So, here I am. Safe and sound in the hotel in Campinas. It took me about 22 hours to get from door to door.
The flight was long, but largely uneventful. Which is what one wants in a flight. (At least the uneventful part. The long bit, not so much.)
We landed in São Paulo around 9:00 a.m., but had to wait around a while at the airport to get the bus to Campinas, as the earlier one was full.
The bus ride was about 2 hours long, and I slept through much of it. The bus was able to let us out “at our hotel,” by special arrangements of the conference organizers. This meant letting a group of us out on a busy highway so that we could climb up a pedestrian overpass, and then cross another busy street with no light or crosswalk, traipse through a gas station, and arrive at the hotel on foot. This was not so bad, in and of itself, but seemed a bit rough on the distinguished professor from Japan in his late 70s. Especially since we were all toting our luggage. On the bright side, we didn’t get squashed by a bus.
Have I mentioned that Campinas appears to not be very pedestrian friendly? It would seem that we need to take cabs everywhere (or a shuttle to and from the conference when available)¹. There is not even a restaurant (outside of the hotel) or little market nearby.
My travel companion and I ended up taking a cab over to the nearby “small” shopping center, which turned out to be a pretty substantial mall. We found what we hoped would be a supermarket, but turned out to be more like a Walmart (named, appropriately, Big).
We did pick up a few things for dinner and snacks, including some goiabada (a condensed guava paste) and Minas cheese, which when eaten together are called “Romeo and Juliet.” We also got a bit of fruit, including some little bananas that were not as ripe as their degree of yellowness and and softness led me to believe. (Hopefully they will redeem themselves later in the week.)
My Portuguese vocabulary is coming back to me in dribs and drabs. But I feel like I’m in a totally different country than the Brazil I knew 16 years ago. I don’t know how much of that is due to being in the outskirts of a very industrialized city without claims to tourism, and how much is due to the passage of time.

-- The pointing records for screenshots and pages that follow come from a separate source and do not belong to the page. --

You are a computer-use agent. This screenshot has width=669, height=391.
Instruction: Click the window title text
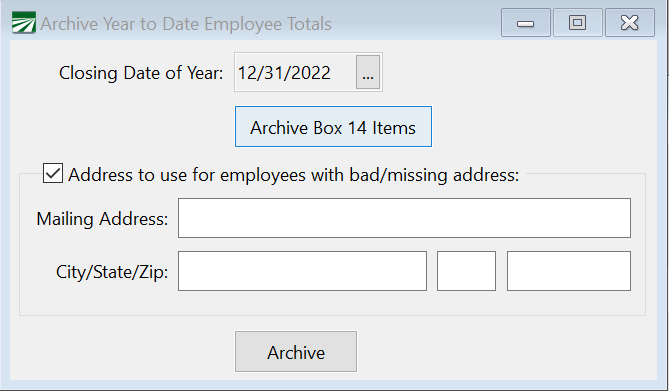[186, 24]
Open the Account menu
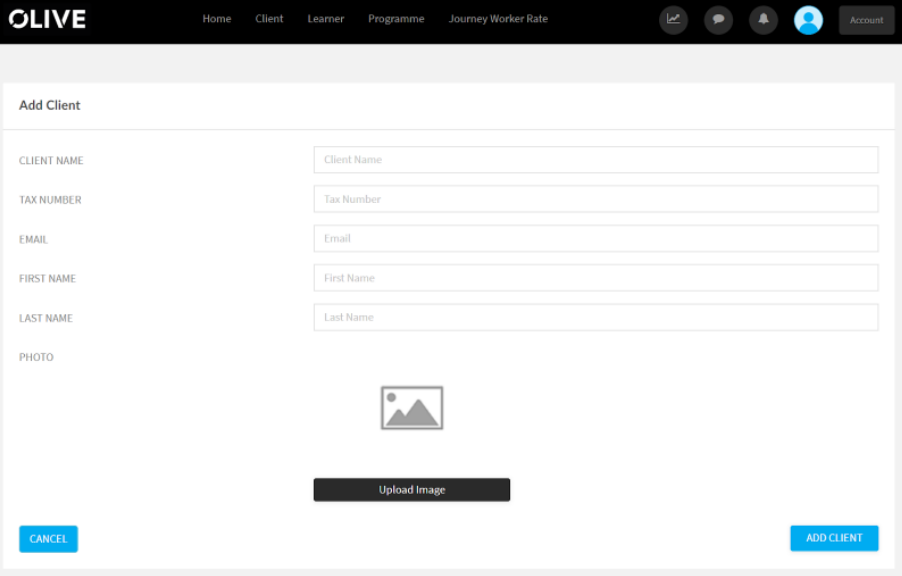The height and width of the screenshot is (576, 902). [x=866, y=19]
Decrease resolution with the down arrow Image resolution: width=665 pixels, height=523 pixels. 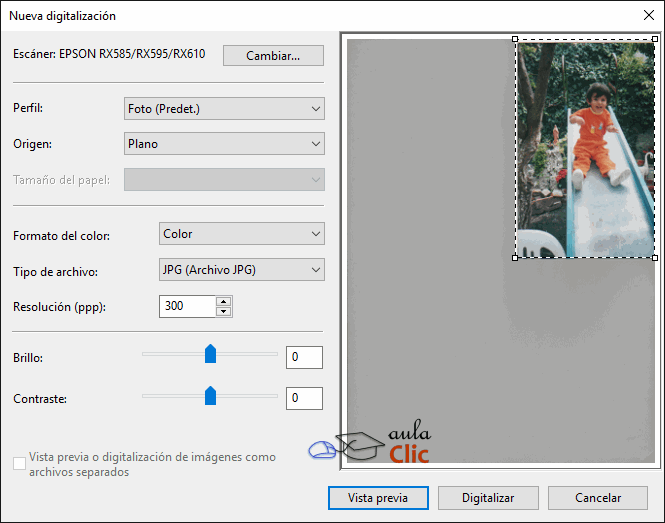point(224,311)
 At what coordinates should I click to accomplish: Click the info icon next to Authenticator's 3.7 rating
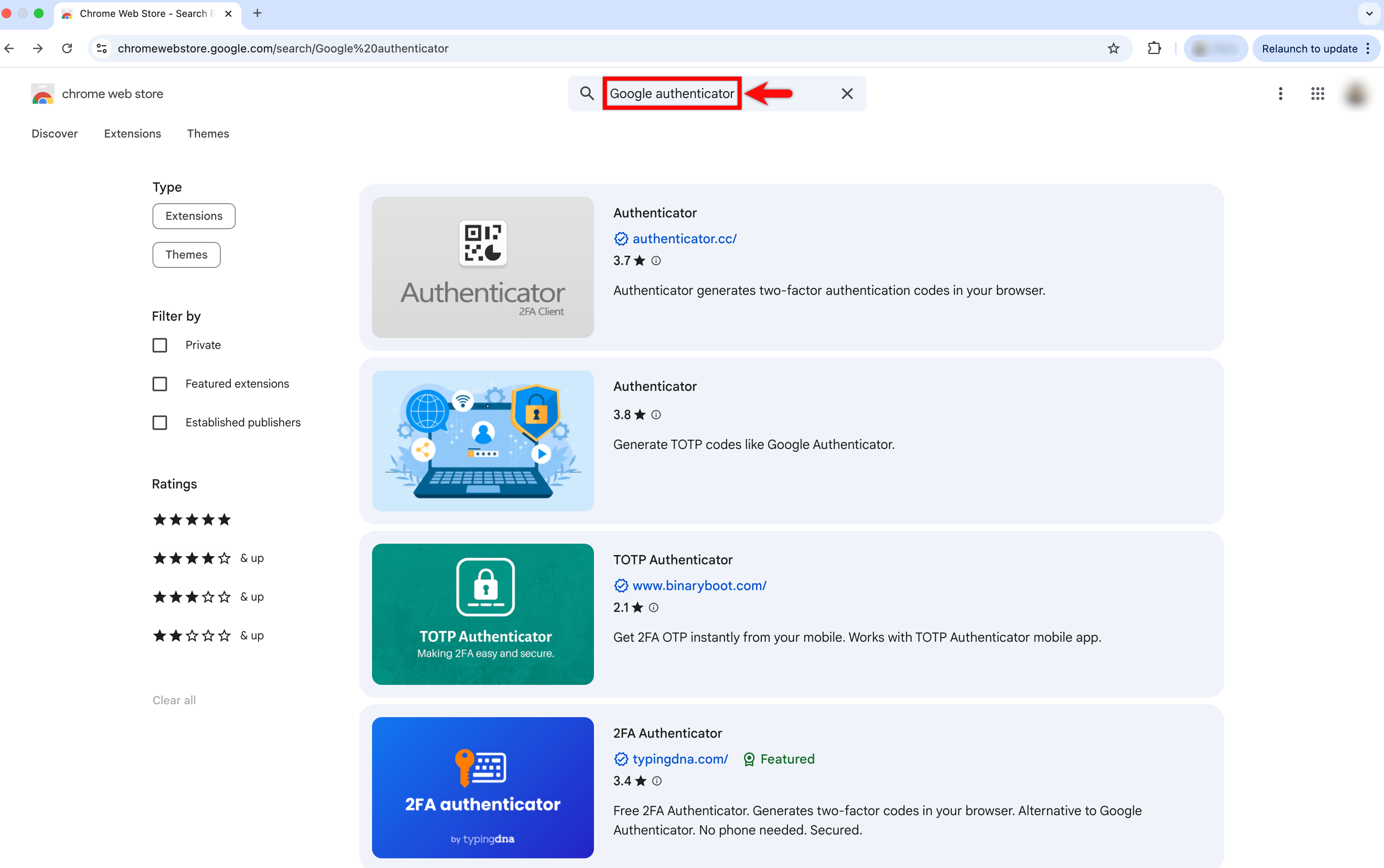(656, 261)
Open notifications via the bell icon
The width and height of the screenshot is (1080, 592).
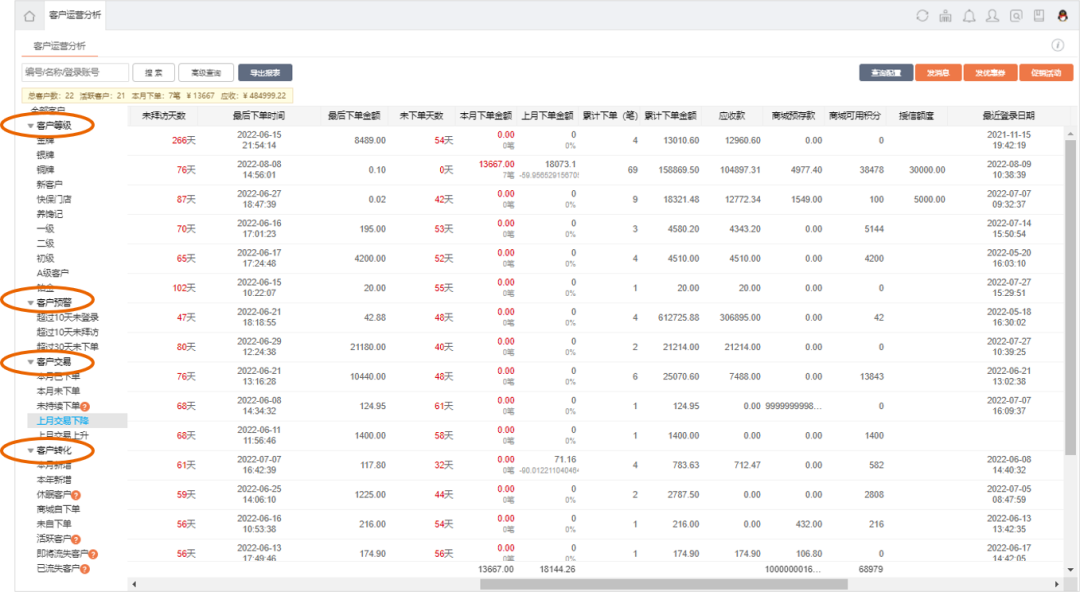click(968, 16)
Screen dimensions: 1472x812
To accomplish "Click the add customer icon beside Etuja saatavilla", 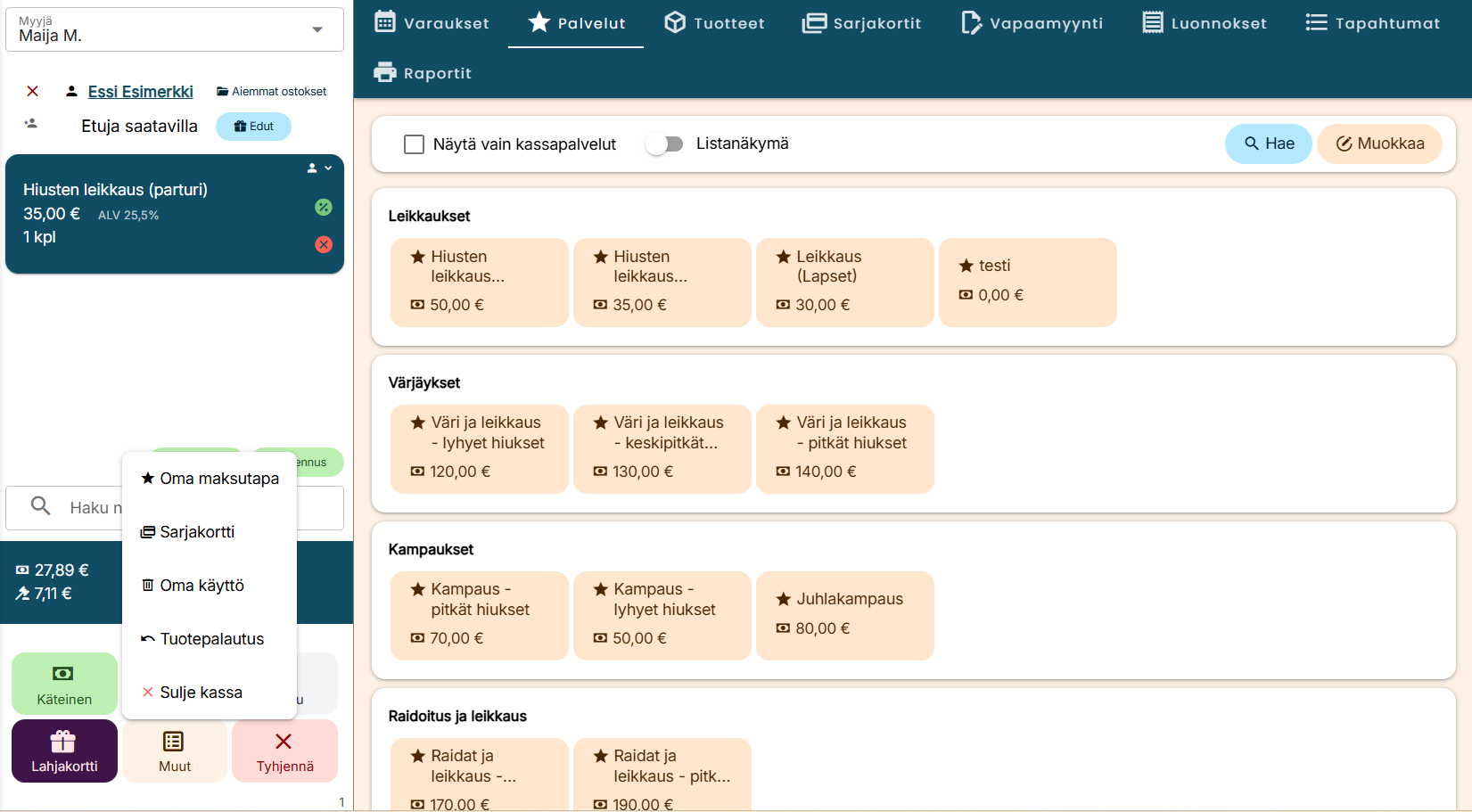I will 31,124.
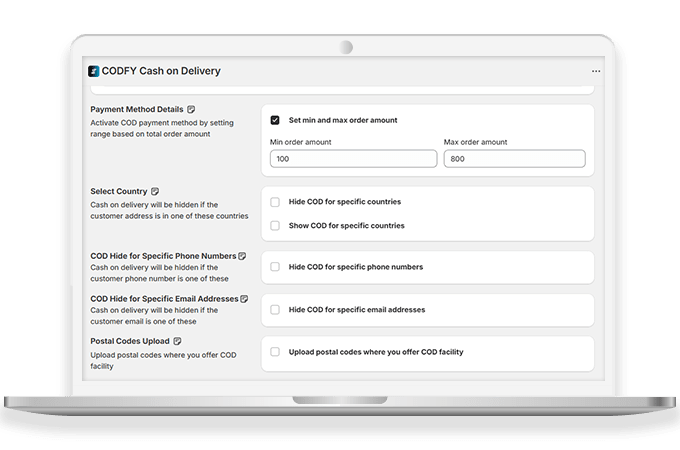Screen dimensions: 680x450
Task: Uncheck Set min and max order amount
Action: pos(275,120)
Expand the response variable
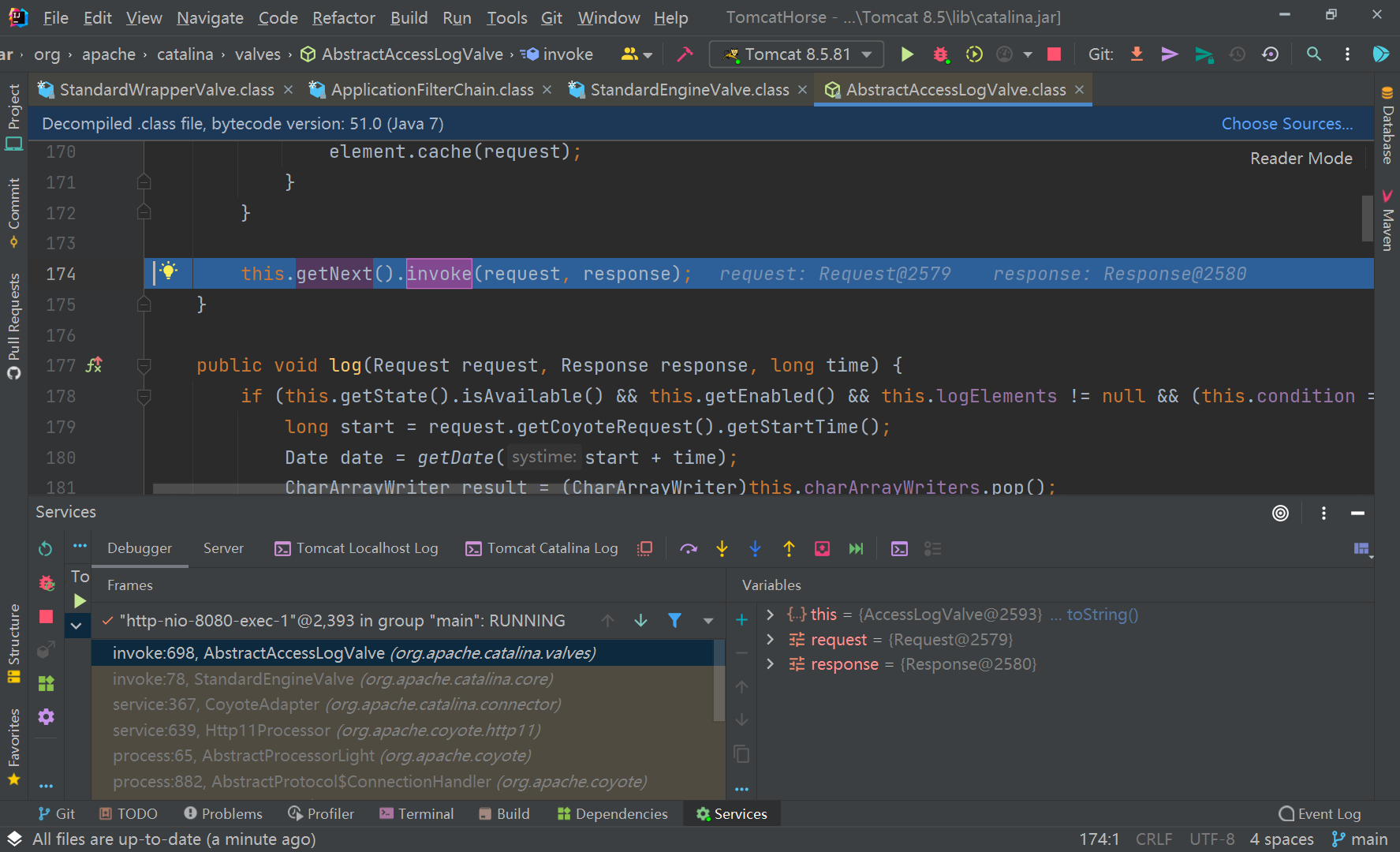This screenshot has width=1400, height=852. pos(770,663)
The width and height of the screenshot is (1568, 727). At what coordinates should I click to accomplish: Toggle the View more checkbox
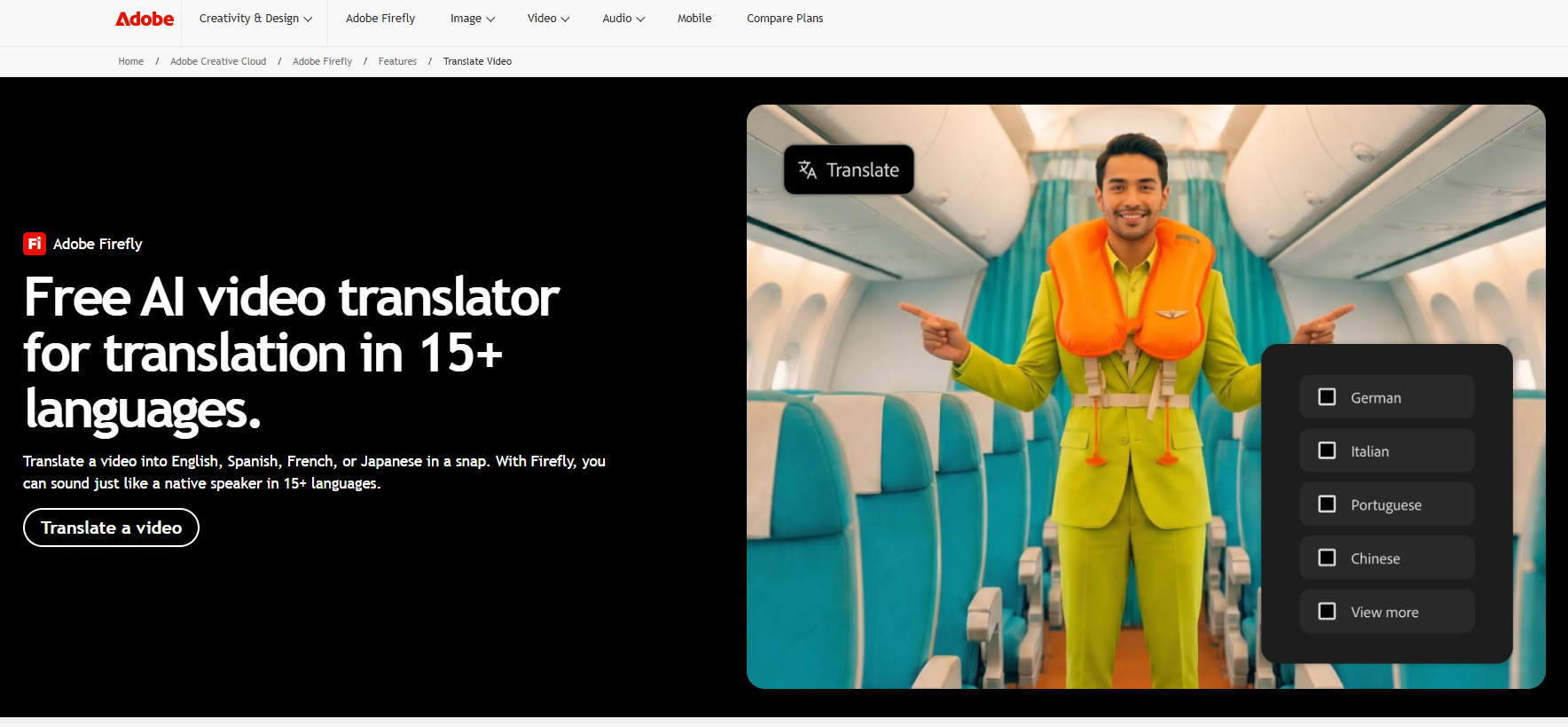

Both, I think.
I’ve taken a couple of pictures of the view from our hotel window, but can’t seem to get my pictures to upload off my camera. I’ll post some when I can.
The conference starts tomorrow, so I expect I’ll be pretty tied up for the day.
Oh, also, a word of advice for those travelling to Brazil. Make sure to call all your banks or credit card companies if you hope to have access to your accounts in Brazil. I called one credit card company, but neglected to call our regular bank. My attempts to get cash from an ATM have resulted not in me getting cash, but in a hold being put on our account.
¹ I may actually adopt the term “shuffle bus” into my vocabulary, as this is what was listed several times on the conference bus. It appeals to me that we will get shuffled around, especially since many of us feel a bit mixed up.